• **DIRECTIONS**:
Each line in the material below, starting at the one that contains "#Ankaragücü (75, 422)" and ending at the one that contains "Slot Gacor (407, 206)", should be repeated exactly; the pictures should not.

• **RECORDS TO PROCESS**:
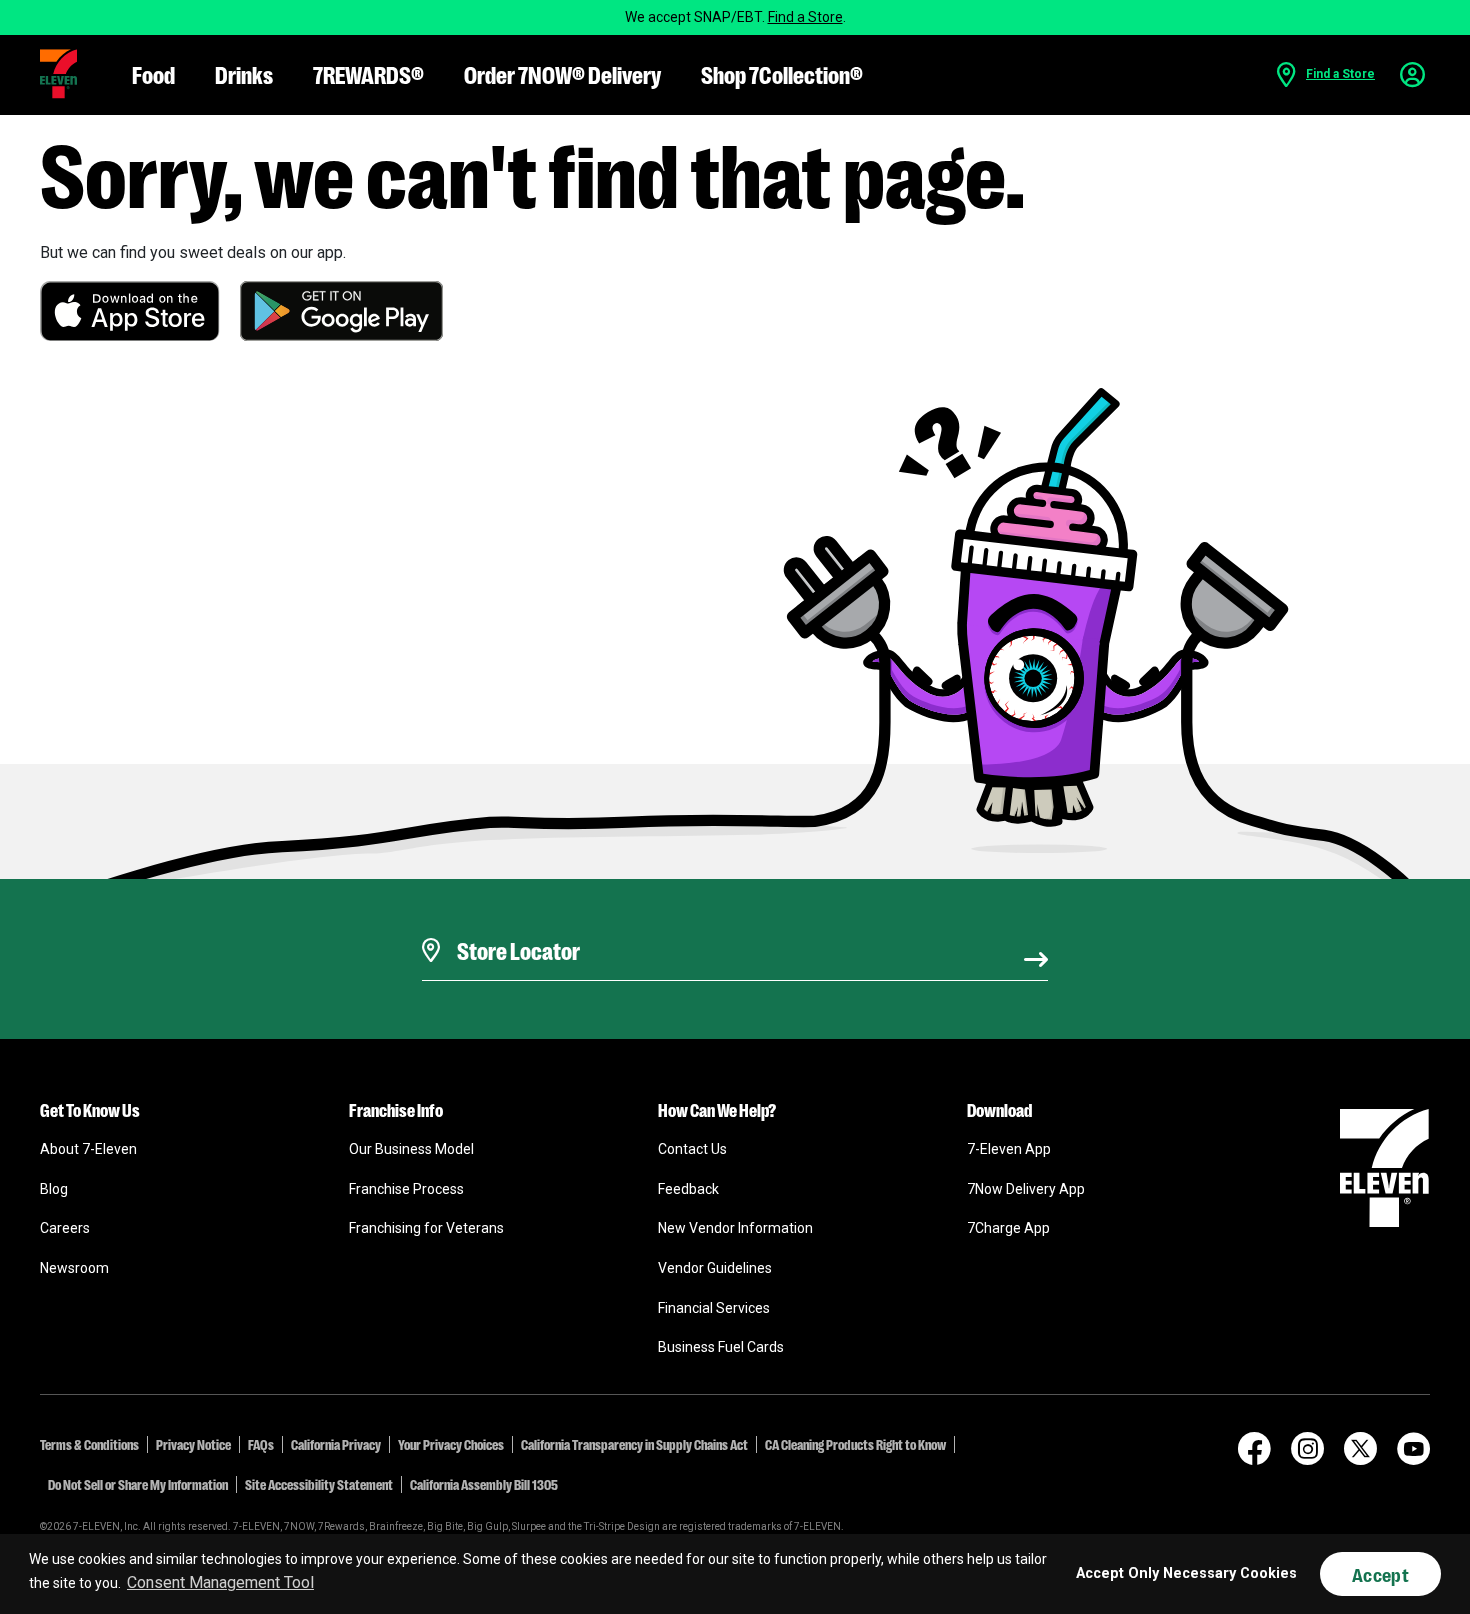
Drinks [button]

==

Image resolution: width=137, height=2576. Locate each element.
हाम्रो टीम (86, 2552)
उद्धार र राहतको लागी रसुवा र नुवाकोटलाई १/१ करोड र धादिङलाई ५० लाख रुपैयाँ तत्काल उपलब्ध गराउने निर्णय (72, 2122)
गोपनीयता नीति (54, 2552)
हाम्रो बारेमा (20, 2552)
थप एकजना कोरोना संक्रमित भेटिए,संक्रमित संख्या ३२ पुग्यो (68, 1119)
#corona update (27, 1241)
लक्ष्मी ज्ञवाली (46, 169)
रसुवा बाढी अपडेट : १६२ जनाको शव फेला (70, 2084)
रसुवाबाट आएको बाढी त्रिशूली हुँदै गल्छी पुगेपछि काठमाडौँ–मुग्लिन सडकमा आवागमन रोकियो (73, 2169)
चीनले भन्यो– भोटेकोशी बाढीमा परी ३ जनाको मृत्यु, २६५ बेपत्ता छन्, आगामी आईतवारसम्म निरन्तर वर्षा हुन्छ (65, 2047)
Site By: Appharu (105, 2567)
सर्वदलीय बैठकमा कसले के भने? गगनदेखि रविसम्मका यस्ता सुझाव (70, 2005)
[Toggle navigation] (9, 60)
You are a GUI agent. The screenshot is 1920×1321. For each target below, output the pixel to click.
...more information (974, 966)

* * *

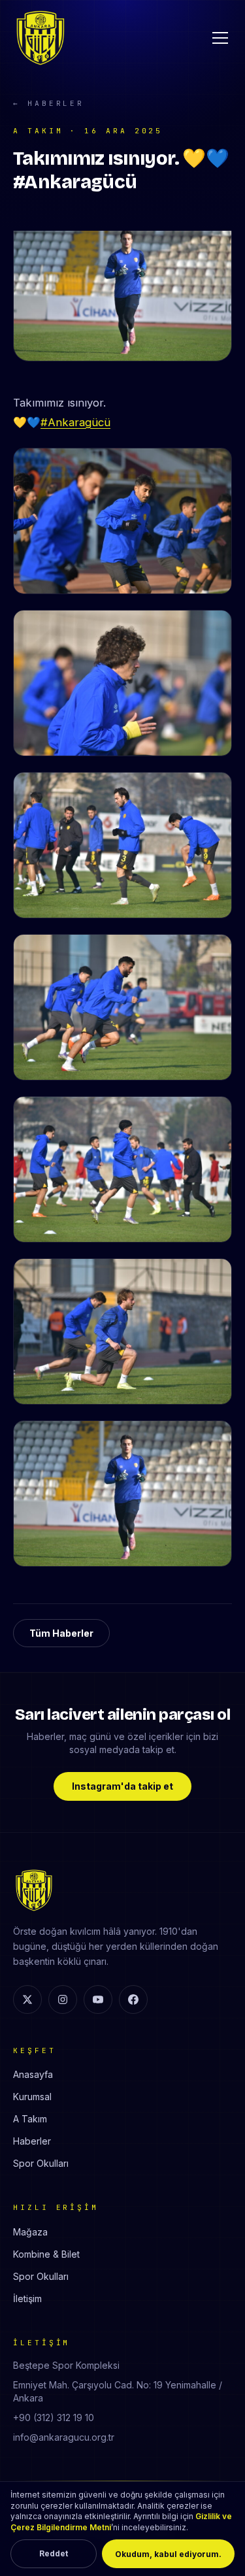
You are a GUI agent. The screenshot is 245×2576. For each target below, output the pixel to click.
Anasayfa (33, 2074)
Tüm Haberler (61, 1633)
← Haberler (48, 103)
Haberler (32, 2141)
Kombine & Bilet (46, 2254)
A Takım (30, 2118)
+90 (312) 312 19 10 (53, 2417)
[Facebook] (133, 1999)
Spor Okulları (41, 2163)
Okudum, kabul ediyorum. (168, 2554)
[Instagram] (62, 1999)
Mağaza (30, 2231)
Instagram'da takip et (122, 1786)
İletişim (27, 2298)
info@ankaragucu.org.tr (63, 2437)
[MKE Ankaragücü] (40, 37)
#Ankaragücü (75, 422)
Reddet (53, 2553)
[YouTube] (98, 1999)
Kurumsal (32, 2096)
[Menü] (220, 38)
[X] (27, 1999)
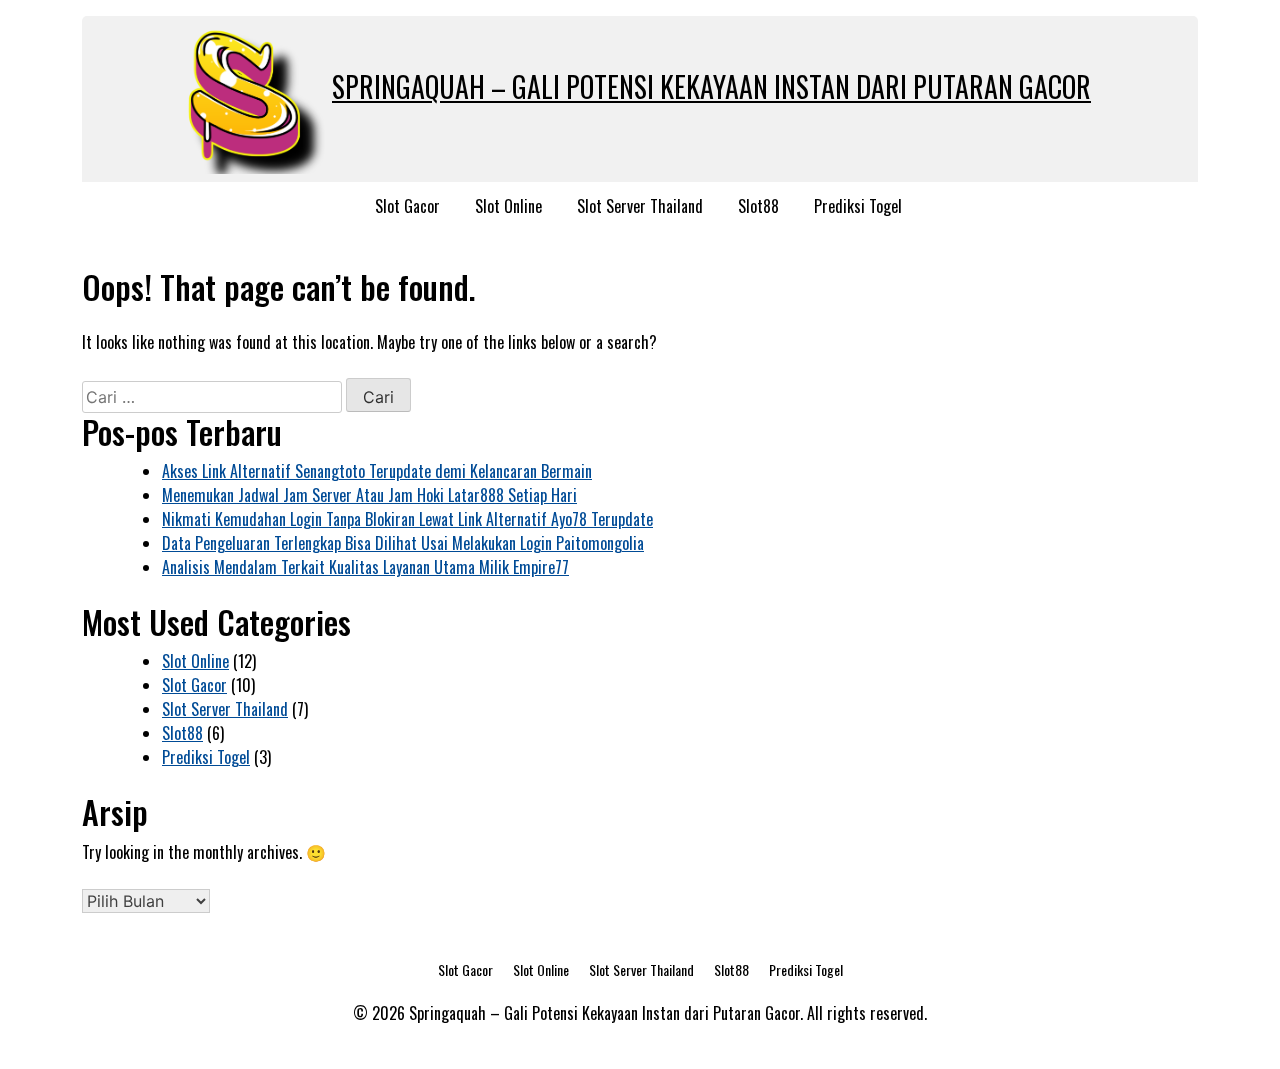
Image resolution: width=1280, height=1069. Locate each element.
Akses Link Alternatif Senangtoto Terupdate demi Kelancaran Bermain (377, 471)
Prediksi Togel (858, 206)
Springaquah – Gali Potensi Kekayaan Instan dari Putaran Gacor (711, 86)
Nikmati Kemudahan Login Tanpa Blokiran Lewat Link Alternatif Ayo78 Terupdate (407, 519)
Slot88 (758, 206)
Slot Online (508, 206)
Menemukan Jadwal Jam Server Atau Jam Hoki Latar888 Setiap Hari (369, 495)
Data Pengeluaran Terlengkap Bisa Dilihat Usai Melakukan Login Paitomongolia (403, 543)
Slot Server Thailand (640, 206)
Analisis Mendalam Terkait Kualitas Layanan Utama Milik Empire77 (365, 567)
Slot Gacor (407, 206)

• **RESULT**:
#Ankaragücü (75, 422)
Reddet (53, 2553)
[YouTube] (98, 1999)
Kurumsal (32, 2096)
[Menü] (220, 38)
[X] (27, 1999)
Image resolution: width=1280, height=1069. Locate each element.
Akses Link Alternatif Senangtoto Terupdate demi Kelancaran Bermain (377, 471)
Prediksi Togel (858, 206)
Springaquah – Gali Potensi Kekayaan Instan dari Putaran Gacor (711, 86)
Nikmati Kemudahan Login Tanpa Blokiran Lewat Link Alternatif Ayo78 Terupdate (407, 519)
Slot88 (758, 206)
Slot Online (508, 206)
Menemukan Jadwal Jam Server Atau Jam Hoki Latar888 Setiap Hari (369, 495)
Data Pengeluaran Terlengkap Bisa Dilihat Usai Melakukan Login Paitomongolia (403, 543)
Slot Server Thailand (640, 206)
Analisis Mendalam Terkait Kualitas Layanan Utama Milik Empire77 (365, 567)
Slot Gacor (407, 206)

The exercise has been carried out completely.